While he expresses his love with hugs and cuddles, he does not say “I love you” often. I am one of the only people lucky enough to be on the receiving end of this phrase, possibly the only person he says it to. It’s a reminder for me every time he decides to say it that when someone says those words to us, it’s a gift. It isn’t owed us, we can’t demand someone say it, and it’s not something we can ever force someone to feel. I learn so much from my youngest son.

Just the other day, my sweet ten year old asked me earnestly, “Mom, do you think you’re fat?”

I had just been looking at a photo of myself and as per usual was ripping myself to shreds. Thankfully, I had not said anything about my weight, but I was talking more about the fine lines and wrinkles that now grace my face.

“Why do you ask?”

“Because you’re more down on yourself than I even am about myself. So I was wondering if you think you’re fat.”

Holy hell! Note to Self- the kids are always listening. And, insert dagger in the heart when he said he was down on himself!

“I have become soft, which I’m not thrilled about, but I’ll exercise and eat right and try to improve it. That’s all I can do, and I’m working not to beat myself up about it. It’s basically what happens as we age. BUT, why in the world are you saying you’re down on yourself?

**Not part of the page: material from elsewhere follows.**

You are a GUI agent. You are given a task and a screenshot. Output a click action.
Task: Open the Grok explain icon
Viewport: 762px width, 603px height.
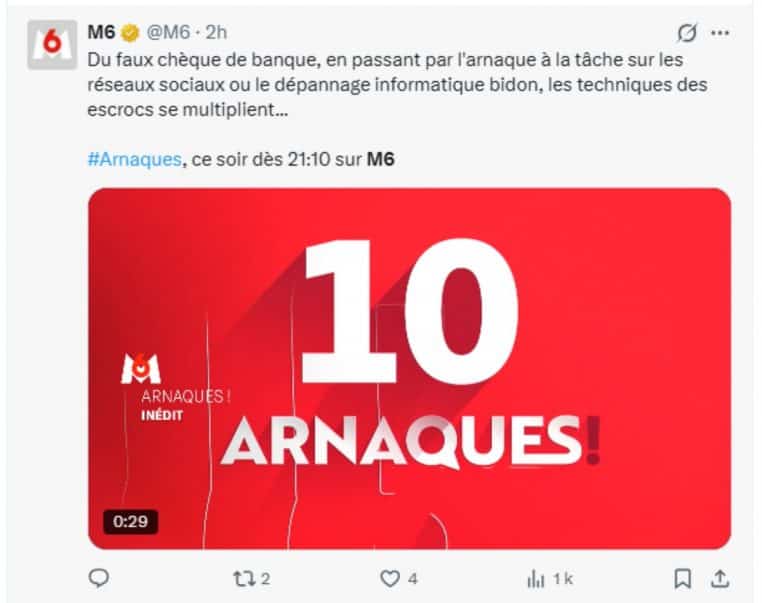pyautogui.click(x=687, y=33)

You are perfect in every way, I mean no one has eyes in that shade of blue like you.”

I spent the next few minutes smothering him in compliments to try to understand whatever it was that he’s been feeling insecure about with regard to his physical appearance. It turned out he was getting teased about his new hairdo, a buzz. He had grown his hair sort of long and had decided to buzz it all off. While all of us at home loved his new ‘do, some of his friends at school felt differently and were smacking him upside the head and making annoying comments.

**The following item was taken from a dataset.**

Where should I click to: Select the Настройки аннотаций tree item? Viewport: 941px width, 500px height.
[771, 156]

“ I wish I never cut my hair, I have a weird forehead.”

We are never prepared for those bombshells our kids randomly drop! However, this was a connecting moment. One where he’s allowed me to see into his mind, showing me that he’s trying to understand the inner-workings of why I think the way I do about myself and also sharing something he’s going through that’s similar. By asking me that question, it says that he’s paying attention while showing empathy. I had also realized that foolishly I was criticizing myself within earshot of my kids.

This is pure education for me as his mom. I’m learning not to say bad things about myself in front of my kids, and at the same time, I’m realizing they may learn to say bad things or think poorly of their own physical appearance based on modeling my behavior.

One thing is for sure- kids and people are always going to say unkind things or express unwanted opinions. It’s so important for us not to be the ones pouring gasoline on ourselves in those situations. We should be fireproofing mentally by building ourselves up internally.

This is exactly what I mean when I say motherhood is the gift that basically keeps on giving. My kids and your kids teach us things like this all the time, spurring us on, unknowingly, to be better moms and humans overall.

In four years from now, my oldest will leave the nest to go to college or trade school, and in eight years my youngest will do the same. The years in between will bring new and precious revelations and wisdom, which will give me the opportunity to flourish and grow even more as a human and mother. And in the meantime, I will anxiously and excitedly await the next group of phases my kids will experience, when I will undoubtedly sprout new silver exclamation marks from my scalp. This will be a real life reminder of the exhilarating and wonderful feeling it is to be their mother.